Getting Started with NOVA
Zaoqu Liu
2026-01-26
Source:vignettes/getting_started.Rmd
getting_started.RmdIntroduction
NOVA (Network Of Versatile cell-cell communication Analysis) is a high-performance R package designed for inferring and visualizing ligand-receptor mediated cell-to-cell communication networks from single-cell and bulk transcriptomic data.
Key Features
- Comprehensive LR Database: Utilizes connectomeDB2020 with 2,293 literature-curated ligand-receptor pairs
- Specificity-weighted Scoring: Identifies biologically relevant communication signals
- Multi-species Support: 21 species via NCBI HomoloGene orthology mapping
- Seurat Integration: Native support for Seurat V4 and V5 objects
- High Performance: Vectorized operations with C++ acceleration
- Rich Visualization: Heatmaps, networks, chord diagrams, and more
Installation
# From R-universe (recommended)
install.packages("NOVA", repos = "https://zaoqu-liu.r-universe.dev")
# From GitHub
remotes::install_github("Zaoqu-Liu/NOVA")Quick Start
Simulating Example Data
For demonstration, we’ll create simulated single-cell expression data:
set.seed(42)
# Create expression matrix (genes x cells)
n_genes <- 500
n_cells <- 300
gene_names <- paste0("Gene", 1:n_genes)
cell_names <- paste0("Cell", 1:n_cells)
# Simulate sparse expression
expr <- matrix(0, nrow = n_genes, ncol = n_cells,
dimnames = list(gene_names, cell_names))
# Add expression for ~30% of entries
expressed <- sample(length(expr), size = length(expr) * 0.3)
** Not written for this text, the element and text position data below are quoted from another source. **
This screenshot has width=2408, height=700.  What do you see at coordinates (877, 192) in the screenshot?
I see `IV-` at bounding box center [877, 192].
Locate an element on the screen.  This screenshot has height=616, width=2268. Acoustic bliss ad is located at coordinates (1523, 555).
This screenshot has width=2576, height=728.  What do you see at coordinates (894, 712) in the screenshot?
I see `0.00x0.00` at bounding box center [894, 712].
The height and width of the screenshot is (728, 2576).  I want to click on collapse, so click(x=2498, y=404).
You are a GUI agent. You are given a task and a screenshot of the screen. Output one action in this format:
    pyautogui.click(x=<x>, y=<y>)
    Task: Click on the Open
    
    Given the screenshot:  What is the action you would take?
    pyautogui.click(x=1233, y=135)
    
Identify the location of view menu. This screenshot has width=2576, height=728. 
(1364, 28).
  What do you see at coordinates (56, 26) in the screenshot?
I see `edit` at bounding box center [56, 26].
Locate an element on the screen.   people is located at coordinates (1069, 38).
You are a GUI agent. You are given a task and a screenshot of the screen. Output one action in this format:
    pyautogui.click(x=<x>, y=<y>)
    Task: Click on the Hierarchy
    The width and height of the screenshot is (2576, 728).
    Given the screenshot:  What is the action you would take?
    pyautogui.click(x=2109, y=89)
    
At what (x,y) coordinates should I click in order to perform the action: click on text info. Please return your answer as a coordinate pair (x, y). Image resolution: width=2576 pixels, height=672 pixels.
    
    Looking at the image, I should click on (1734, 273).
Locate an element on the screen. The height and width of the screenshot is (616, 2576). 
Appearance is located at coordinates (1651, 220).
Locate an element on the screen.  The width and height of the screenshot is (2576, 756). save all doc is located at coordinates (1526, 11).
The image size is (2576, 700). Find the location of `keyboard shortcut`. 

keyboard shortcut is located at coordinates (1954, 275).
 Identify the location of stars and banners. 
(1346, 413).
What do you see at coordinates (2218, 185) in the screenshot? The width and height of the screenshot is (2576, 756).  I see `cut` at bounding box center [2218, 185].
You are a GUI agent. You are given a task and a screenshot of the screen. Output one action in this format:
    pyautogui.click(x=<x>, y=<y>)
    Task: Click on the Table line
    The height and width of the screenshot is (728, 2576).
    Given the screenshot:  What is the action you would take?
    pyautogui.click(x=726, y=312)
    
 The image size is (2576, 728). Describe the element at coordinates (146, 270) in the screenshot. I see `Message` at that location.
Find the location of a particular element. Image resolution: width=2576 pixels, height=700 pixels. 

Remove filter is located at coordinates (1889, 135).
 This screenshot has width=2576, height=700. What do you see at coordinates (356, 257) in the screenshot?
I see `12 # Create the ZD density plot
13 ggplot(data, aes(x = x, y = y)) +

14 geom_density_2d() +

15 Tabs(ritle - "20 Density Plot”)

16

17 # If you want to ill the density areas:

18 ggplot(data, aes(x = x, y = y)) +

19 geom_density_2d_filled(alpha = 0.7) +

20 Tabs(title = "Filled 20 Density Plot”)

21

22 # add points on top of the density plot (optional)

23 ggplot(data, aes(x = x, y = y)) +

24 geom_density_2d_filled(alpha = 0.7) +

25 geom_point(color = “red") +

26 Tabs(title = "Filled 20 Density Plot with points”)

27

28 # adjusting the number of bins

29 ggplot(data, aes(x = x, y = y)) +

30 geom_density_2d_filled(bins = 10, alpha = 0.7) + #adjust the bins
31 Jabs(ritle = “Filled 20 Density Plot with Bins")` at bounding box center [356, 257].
expr[expressed] <- abs(rnorm(length(expressed), mean = 2, sd = 1))
# Convert to sparse matrix for efficiency
expr <- Matrix::Matrix(expr, sparse = TRUE)
# Create cluster annotation
clusters <- sample(c("T_cells", "B_cells", "Macrophages", "Fibroblasts"),
n_cells, replace = TRUE)
names(clusters) <- cell_names
annotation <- data.frame(cell = cell_names, cluster = clusters)Loading LR Database
# Load the curated ligand-receptor database
lr_db <- GetLRDatabase("lrc2p")
head(lr_db)
#> ligand receptor
#> <char> <char>
#> 1: A2M LRP1
#> 2: AANAT MTNR1A
#> 3: AANAT MTNR1B
#> 4: ACE BDKRB2
#> 5: ADAM10 EPHA3
#> 6: ADAM11 ITGA4
cat("Total LR pairs:", nrow(lr_db), "\n")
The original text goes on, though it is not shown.